Maybe it should be fixed at psmirnov()side. But still it seems like, aside from the general issues of numerical precision in computing, base::cumsum and rowCumsums do not deviate randomly from one another, but rather base::cumsum seems to be more accurate.

More notes for clarifications.
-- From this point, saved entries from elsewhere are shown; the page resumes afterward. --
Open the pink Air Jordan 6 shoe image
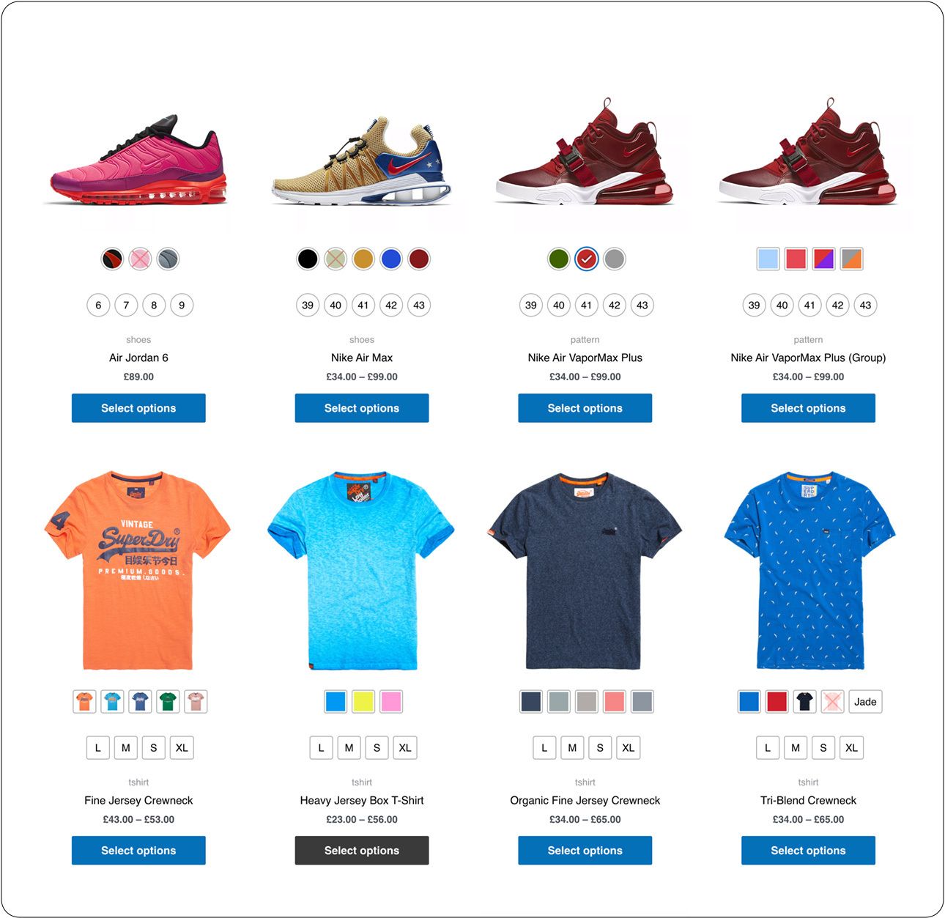Screen dimensions: 945x918 tap(138, 160)
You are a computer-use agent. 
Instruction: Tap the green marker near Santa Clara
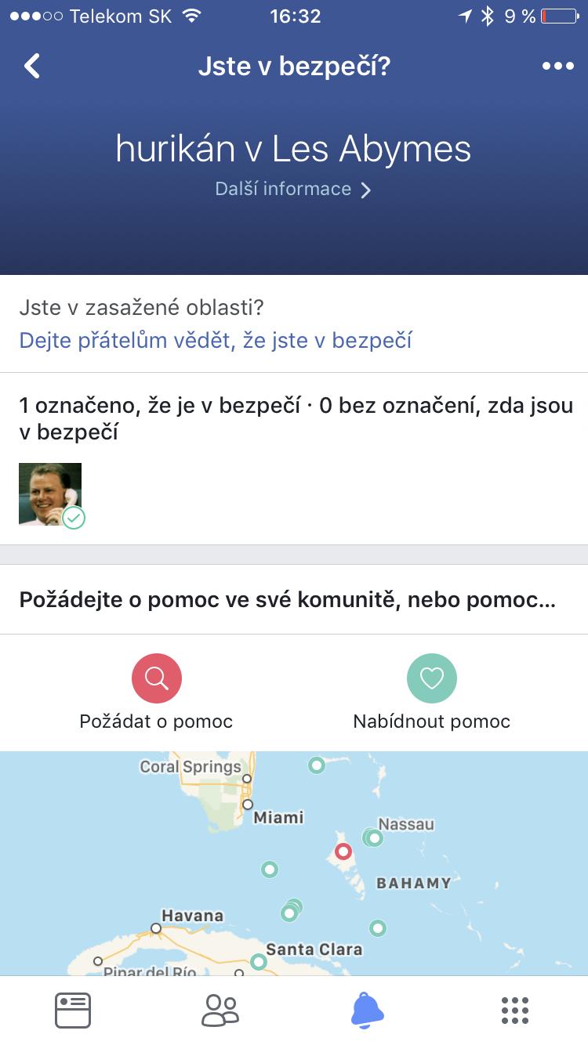tap(258, 961)
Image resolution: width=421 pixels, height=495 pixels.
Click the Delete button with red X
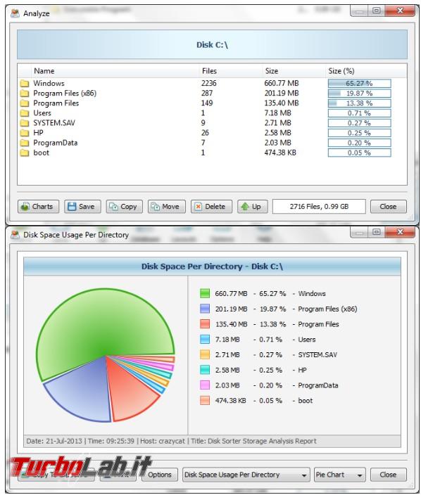pos(211,207)
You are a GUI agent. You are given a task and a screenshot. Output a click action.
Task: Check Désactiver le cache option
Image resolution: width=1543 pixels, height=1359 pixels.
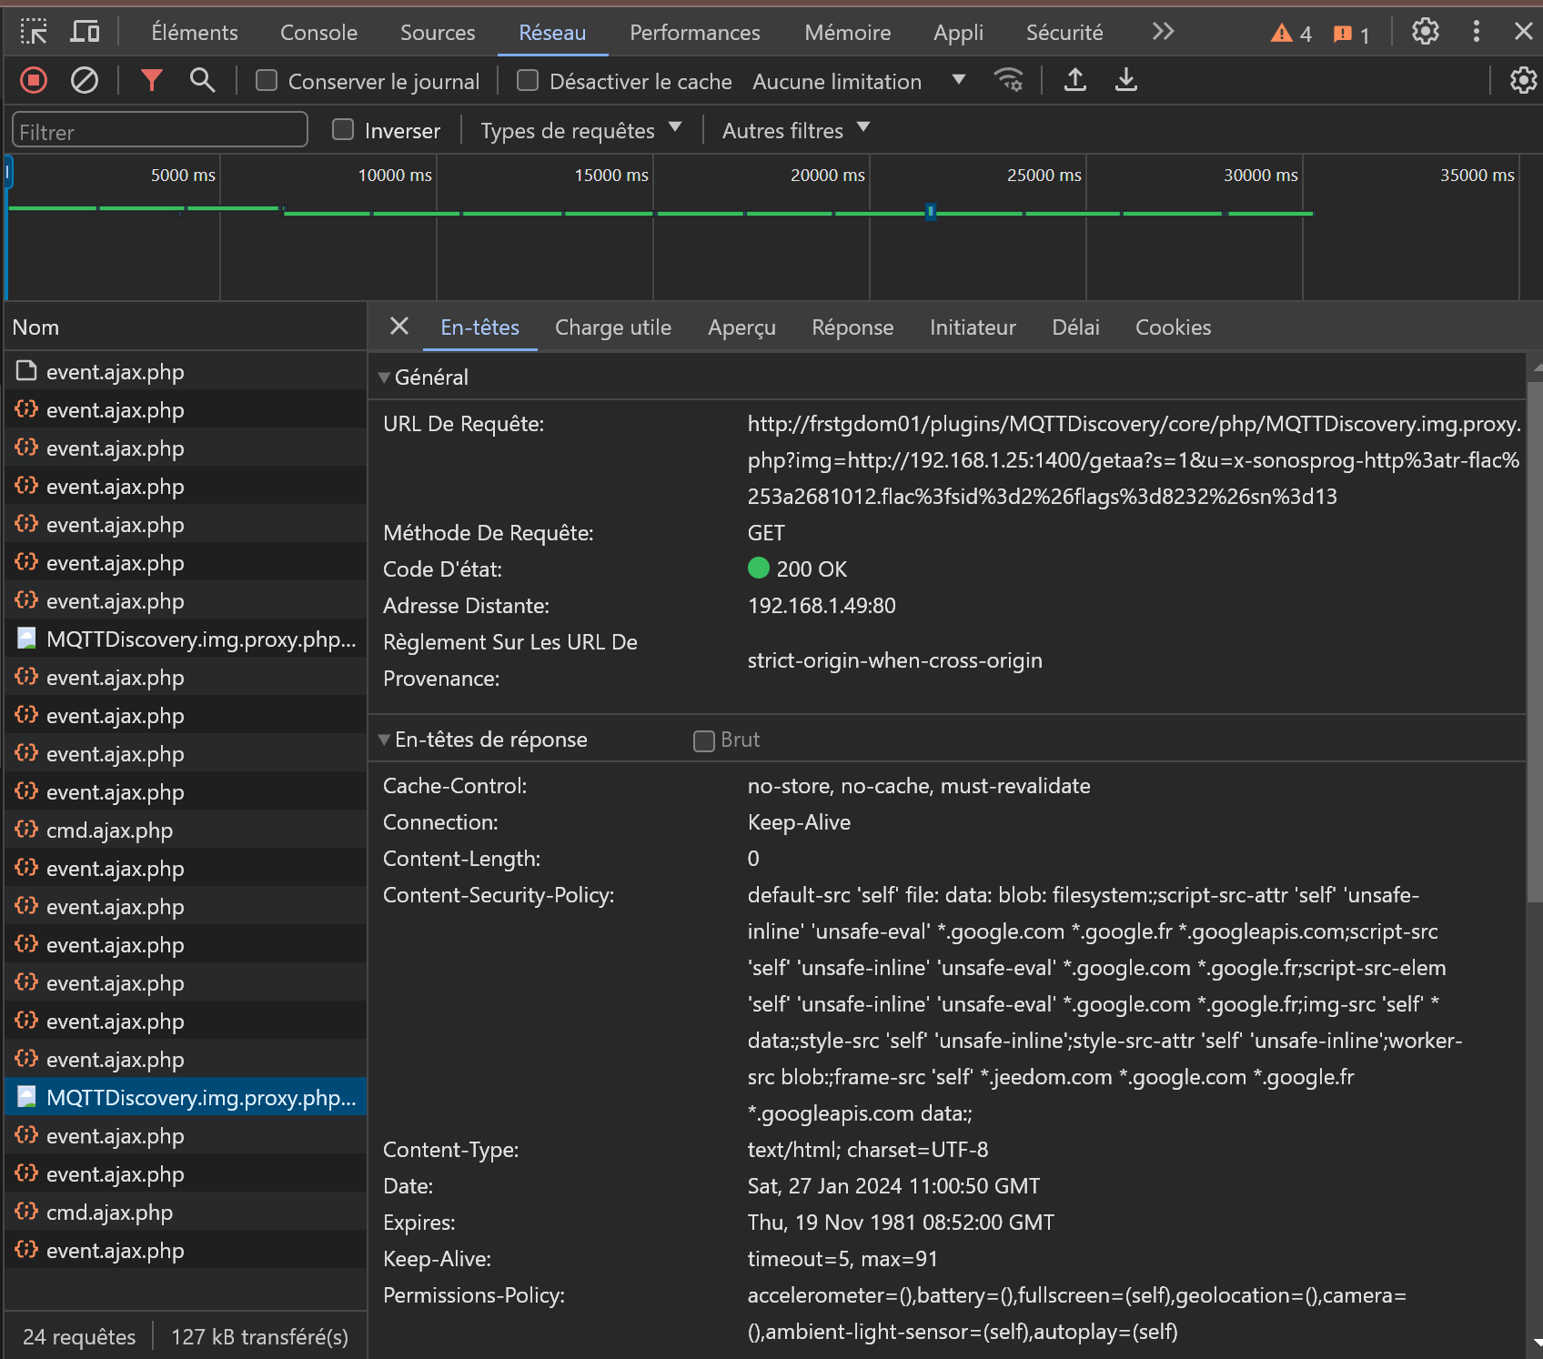pos(528,81)
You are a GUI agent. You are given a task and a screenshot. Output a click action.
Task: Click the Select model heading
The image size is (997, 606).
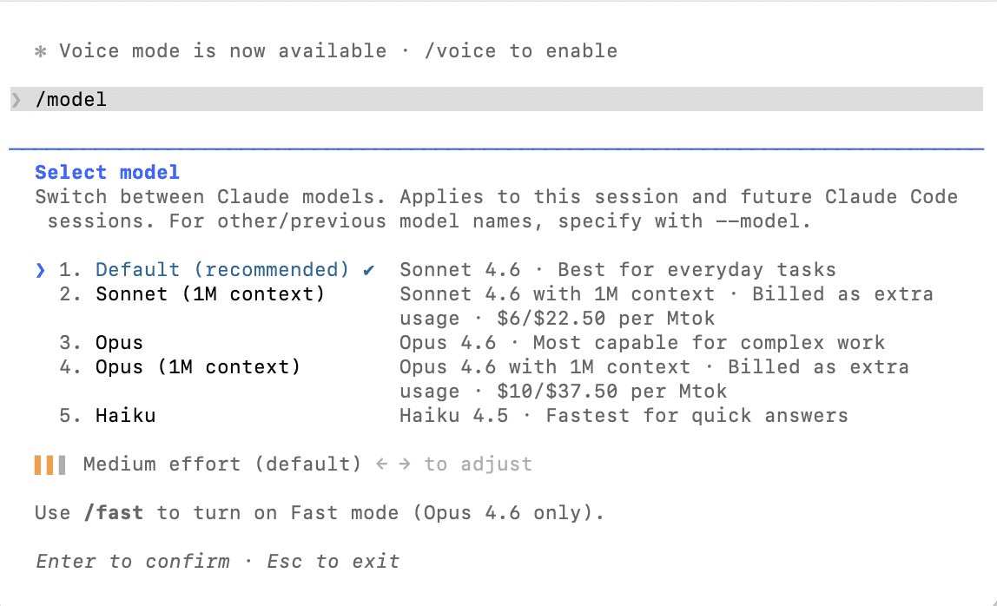[107, 173]
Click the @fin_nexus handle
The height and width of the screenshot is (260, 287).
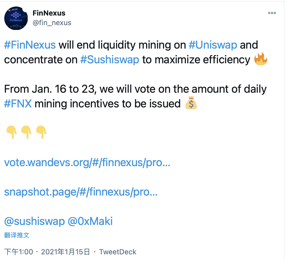52,23
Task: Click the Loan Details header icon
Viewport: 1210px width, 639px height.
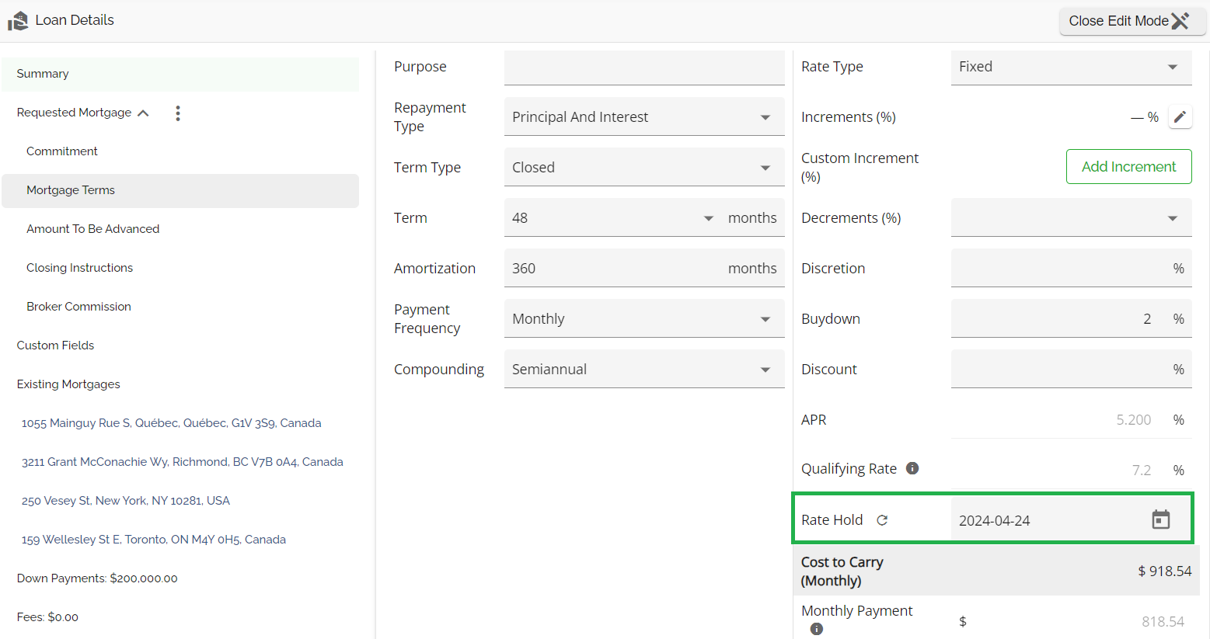Action: point(18,21)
The same precision issue happens if we calculate the cumulative sum manually using vanilla addition in R;

my_cumsum <- function(x) {
  y <- double(length(x))
  y[1] <- x[1]
  for (kk in seq(from = 2, to =length(x))) y[kk] <- y[kk-1] + x[kk]
  y
}

For example:

x <- rep(1/11, times = 11L)

y1 <- cumsum(x)
y1 - 1
##  [1] -0.90909091 -0.81818182 -0.72727273 -0.63636364 -0.54545455
##  [6] -0.45454545 -0.36363636 -0.27272727 -0.18181818 -0.09090909
## [11]  0.00000000

y2 <- my_cumsum(x)
y2 - 1
##  [1] -9.090909e-01 -8.181818e-01 -7.272727e-01 -6.363636e-01 -5.454545e-01
##  [6] -4.545455e-01 -3.636364e-01 -2.727273e-01 -1.818182e-01 -9.090909e-02
## [11]  2.220446e-16

y2-y1
##  [1] 0.000000e+00 0.000000e+00 0.000000e+00 0.000000e+00 0.000000e+00
##  [6] 1.110223e-16 1.110223e-16 1.110223e-16 1.110223e-16 1.110223e-16
## [11] 2.220446e-16


y3 <- as.vector(matrixStats::rowCumsums(x, dim. = c(1, length(x))))
y3 - 1
##  [1] -9.090909e-01 -8.181818e-01 -7.272727e-01 -6.363636e-01 -5.454545e-01
##  [6] -4.545455e-01 -3.636364e-01 -2.727273e-01 -1.818182e-01 -9.090909e-02
## [11]  2.220446e-16
y3-y1
##  [1] 0.000000e+00 0.000000e+00 0.000000e+00 0.000000e+00 0.000000e+00
##  [6] 1.110223e-16 1.110223e-16 1.110223e-16 1.110223e-16 1.110223e-16
## [11] 2.220446e-16
y3-y2
##  [1] 0 0 0 0 0 0 0 0 0 0 0

Since y1 != y2 and both can be considered correct ways of calculating the cumulative sum, I think one could argue that psmirnov() is too sensitive to "numeric noise".

Here's an alternative version that increase the precision by using sum() instead of +:

my_cumsum2 <- function(x) {
  y <- double(length(x))
  y[1] <- x[1]
  for (kk in seq(from = 2, to = length(x))) {
    tmp <- x[seq_len(kk)]
    y[kk] <- sum(tmp)
  }
  y
}
> y4 <- my_cumsum2(x)
> y4-1
 [1] -0.90909091 -0.81818182 -0.72727273 -0.63636364 -0.54545455 -0.45454545
 [7] -0.36363636 -0.27272727 -0.18181818 -0.09090909  0.00000000
> y4-y1
 [1] 0 0 0 0 0 0 0 0 0 0 0